Зина Масловская, будущий писатель Владимир Колесник, будущий белорусский коллаборационист, агент Абвера и ЦРУ Борис Рагуля учились в Новогрудской польской гимназии имени А. Мицкевича. После 1939 года судьбы земляков кардинально разошлись. Б.Рагуля в июне 1939 года окончил подофицерскую школу в Замбруве, с 1 сентября 1939 г. воевал против немцев в составе Войска Польского. (1 января 1920, д.
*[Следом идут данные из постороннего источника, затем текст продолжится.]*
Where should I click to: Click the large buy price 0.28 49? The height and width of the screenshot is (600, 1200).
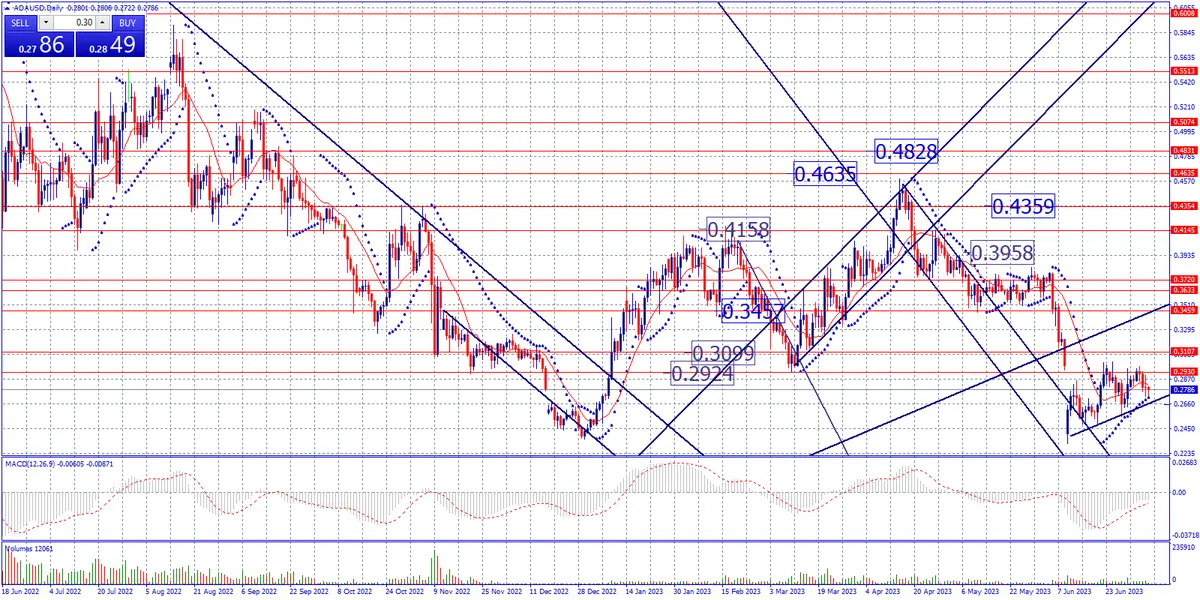[110, 44]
Турец Новогрудского повета –21 января 2005, Лондон, Онтарио, Канада)
С началом войны Володя Колесник для себя уже определился, с кем ему быть и что делать, в его ближний круг вошла Зина Масловская, любимая девушка, преданный друг Лева Василевский и другие друзья-земляки, учащиеся по педучилищу, старшие товарищи.
«Просили Рагулю, мать на колени падала, выкуп давали”, – снова отзывались в мыслях слова Миши… Мысли переносили меня в довоенный Новогрудок, тихий, безопасный городок. И Рагуля вспомнился еще не антикоммунистом, как нынче. Тогда он вообще увлекался спортом, а политикой, разве что, его дружок Сева Родька». (Владимир Колесник «Долг памяти»)».
Зину перед расстрелом всю ночь истязали. Сохранились рассказы свидетелей, 31 июля 1942 г. арестованных вывезли за Новогрудок, 60 человек расстреляли у деревни Скрыдлево на опушке леса. Девушка вела себя мужественно, первой спрыгнула с машины в яму, смеялась своим мучителям в лицо, в расстрелах участвовали литовцы-каратели, но даже они опустили автоматы, расстреливали немцы. В 1946 году тело Зины Масловской перезахоронили на старом православном кладбище города.
В музее хранится письмо однокурсницы, подруги Зины Масловской Р.Фефеловой, свидетельницы, они вместе сидели в Новогрудской тюрьме в июле 1942 года.
Книга воспоминаний написана ярким, живым, поэтизированным словом, все повествование пронизано светлой любовью, писатель точен в деталях, подмечал привычки, обычаи, особенности довоенной жизни, много и трагических страниц, земляки легко узнают родные места, названия знакомых деревень, хуторов, озер, имена и фамилии людей. Невозможно привести все развернутые цитаты, надо читать первоисточник – книгу «Долг памяти», она давно стала не только историческим, краеведческим и географическим Памятником, но и белорусской классикой, а классику читают и перечитывают.